The massive 11-story building would provide housing for nearly 5,000 undergraduate students with “flourish and elegance,” states the article titled “Absolutely Stunning.” Its design can be credited to the “sweeping and inspired vision” of financier and architect, billionaire-philanthropist Charlie Munger.
“The outcomes he has detailed from the start of his joint venture with UC Santa Barbara specify everything from building materials to ventilation,” the article reads, “to improving student happiness and educational effectiveness, to the many academic spaces amenities it will offer — all much more affordable, and much better, than is typical for such endeavors.”

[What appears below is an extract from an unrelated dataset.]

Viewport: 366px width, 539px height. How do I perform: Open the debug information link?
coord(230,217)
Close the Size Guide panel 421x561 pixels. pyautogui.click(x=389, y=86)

Munger describes his design, which does not include windows for most of the dormitory’s single-occupancy bedrooms, as “our version of ship architecture on land” for its efficient use of space and on-site amenities, including a fitness center, market, restaurant, conference rooms, study rooms, and a lecture hall. As a model for future residence halls, it will be “so much better than normal that it will become widely admired as among the best,” he told The Current.
In an effort to save time and money, Munger ― whose $200 million gift for the project came with the condition that UCSB officials follow his plans ― has also directed that the modular residential units be prefabricated at another location then installed at a pace of about 25 pods per week. That way, construction of an entire floor would take only 20 working days, he claims.
Heating and hot water for the structure’s 1.68 million square feet of live-work space would be all-electric in compliance with new sustainability standards for UC campuses. While no parking for the project is planned, spaces for 3,000 bikes are included in the blueprints, as well as the addition of two new bus stops.
UCSB’s second unveiling of the project ― it was originally announced in 2016 ― comes as the university faces increasing legal pressure to comply with a 2010 housing mandate, which it has fallen far short of. Residents of Munger Hall would be drawn from existing enrollment, school officials explain, and would eliminate triple rooms in all its other residence halls.
A public feedback period for the project is now open and ends Friday, August 13. A public hearing is scheduled for July 28, 6-7:30 p.m., on Zoom. More information and the registration link can be found at bap.ucsb.edu/mungerhousing.